─── Available data ───

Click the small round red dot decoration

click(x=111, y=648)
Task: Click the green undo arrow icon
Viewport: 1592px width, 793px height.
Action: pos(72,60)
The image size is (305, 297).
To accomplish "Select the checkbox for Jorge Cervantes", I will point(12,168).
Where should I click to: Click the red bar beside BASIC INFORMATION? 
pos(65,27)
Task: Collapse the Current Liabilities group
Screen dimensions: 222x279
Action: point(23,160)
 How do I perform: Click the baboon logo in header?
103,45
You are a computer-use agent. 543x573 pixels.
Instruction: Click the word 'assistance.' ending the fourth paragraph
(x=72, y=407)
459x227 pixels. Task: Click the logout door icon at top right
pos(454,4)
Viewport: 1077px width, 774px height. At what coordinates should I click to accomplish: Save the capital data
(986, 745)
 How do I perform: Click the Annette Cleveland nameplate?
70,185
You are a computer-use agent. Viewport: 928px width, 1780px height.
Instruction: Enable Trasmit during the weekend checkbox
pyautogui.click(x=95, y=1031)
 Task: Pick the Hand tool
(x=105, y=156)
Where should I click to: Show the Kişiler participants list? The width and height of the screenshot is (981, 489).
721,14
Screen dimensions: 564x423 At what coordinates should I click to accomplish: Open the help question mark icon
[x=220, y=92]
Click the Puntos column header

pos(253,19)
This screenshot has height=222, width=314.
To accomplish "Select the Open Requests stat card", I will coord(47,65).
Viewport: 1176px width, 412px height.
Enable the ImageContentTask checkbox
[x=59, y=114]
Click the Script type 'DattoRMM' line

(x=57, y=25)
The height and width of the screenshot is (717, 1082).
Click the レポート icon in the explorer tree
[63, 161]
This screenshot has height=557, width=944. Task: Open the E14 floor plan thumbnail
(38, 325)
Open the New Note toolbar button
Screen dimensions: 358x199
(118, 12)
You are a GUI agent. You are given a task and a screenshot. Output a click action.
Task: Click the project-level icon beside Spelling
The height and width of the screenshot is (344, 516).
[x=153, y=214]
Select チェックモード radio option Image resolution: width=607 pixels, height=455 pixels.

───

§ **The task**
Recast every line of the material above as a numbered list, skipping the blank lines.

§ **Exercise output**
1. Click the small round red dot decoration
2. click(x=111, y=648)
3. Task: Click the green undo arrow icon
4. Viewport: 1592px width, 793px height.
5. Action: pos(72,60)
6. The image size is (305, 297).
7. To accomplish "Select the checkbox for Jorge Cervantes", I will point(12,168).
8. Where should I click to: Click the red bar beside BASIC INFORMATION? 
9. pos(65,27)
10. Task: Collapse the Current Liabilities group
11. Screen dimensions: 222x279
12. Action: point(23,160)
13.  How do I perform: Click the baboon logo in header?
14. 103,45
15. You are a computer-use agent. 543x573 pixels.
16. Instruction: Click the word 'assistance.' ending the fourth paragraph
17. (x=72, y=407)
18. 459x227 pixels. Task: Click the logout door icon at top right
19. pos(454,4)
20. Viewport: 1077px width, 774px height. At what coordinates should I click to accomplish: Save the capital data
21. (986, 745)
22.  How do I perform: Click the Annette Cleveland nameplate?
23. 70,185
24. You are a computer-use agent. Viewport: 928px width, 1780px height.
25. Instruction: Enable Trasmit during the weekend checkbox
26. pyautogui.click(x=95, y=1031)
27.  Task: Pick the Hand tool
28. (x=105, y=156)
29. Where should I click to: Show the Kişiler participants list? The width and height of the screenshot is (981, 489).
30. 721,14
31. Screen dimensions: 564x423 At what coordinates should I click to accomplish: Open the help question mark icon
32. [x=220, y=92]
33. Click the Puntos column header
34. pos(253,19)
35. This screenshot has height=222, width=314.
36. To accomplish "Select the Open Requests stat card", I will coord(47,65).
37. Viewport: 1176px width, 412px height.
38. Enable the ImageContentTask checkbox
39. [x=59, y=114]
40. Click the Script type 'DattoRMM' line
41. (x=57, y=25)
42. The height and width of the screenshot is (717, 1082).
43. Click the レポート icon in the explorer tree
44. [63, 161]
45. This screenshot has height=557, width=944. Task: Open the E14 floor plan thumbnail
46. (38, 325)
47. Open the New Note toolbar button
48. Screen dimensions: 358x199
49. (118, 12)
50. You are a GUI agent. You are given a task and a screenshot. Output a click action.
51. Task: Click the project-level icon beside Spelling
52. The height and width of the screenshot is (344, 516).
53. [x=153, y=214]
54. Select チェックモード radio option Image resolution: width=607 pixels, height=455 pixels.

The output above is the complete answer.